For the most part, they would follow a water source down (or remain close to) and on in to the valley below. Then continue to hunt and forage along or near creeks, rivers, swamps and lakes. Moving along those areas.
A person might be lucky to catch a rare glimpse of one crossing (or just near) a road in the process of moving from one place to another. Known wildlife use roads. Hunting would include being close to roads, near those water sources.
They are traveling along powerlines too. If not out in the open, then along its edges. Bears use these areas as well. We found a track impression along a powerline, at Eden Project already.
If through rural property, then perhaps a glimpse of one passing through on its way out or back to its den.
Keep an eye out for possible dens in large slash piles. I came across one many years ago. The entire outer perimeter of a landing. Be careful. Bears also use these piles. These would be places to keep a close eye on. A person should keep an eye on log debris in creeks and rivers too.
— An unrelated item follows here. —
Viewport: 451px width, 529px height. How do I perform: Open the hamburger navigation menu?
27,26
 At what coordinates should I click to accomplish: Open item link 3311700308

New log blocks with fresh slash piles and log decks. Soon as crews leave, deer, moose and elk arrive. Predators know this. Bigfoot does too. Areas most prone to possible sightings would be where a road meets up with fresh logging.
Gravel pits with water sources nearby. Prey species are drawn to these areas. Look for deer and moose remains in the woods along the edges. At Eden gravel pit, moose bones were at the top end of the pit and deer bones at the bottom end.
The animal is also attracted to very loud noises such as, the sounds of a rock crusher, or any other heavy duty industrial type machinery. They may be watching nearby within the woods. Waiting for crews to leave. Possibly to check out the equipment and what was done.
When out there searching, please be mindful of known predators.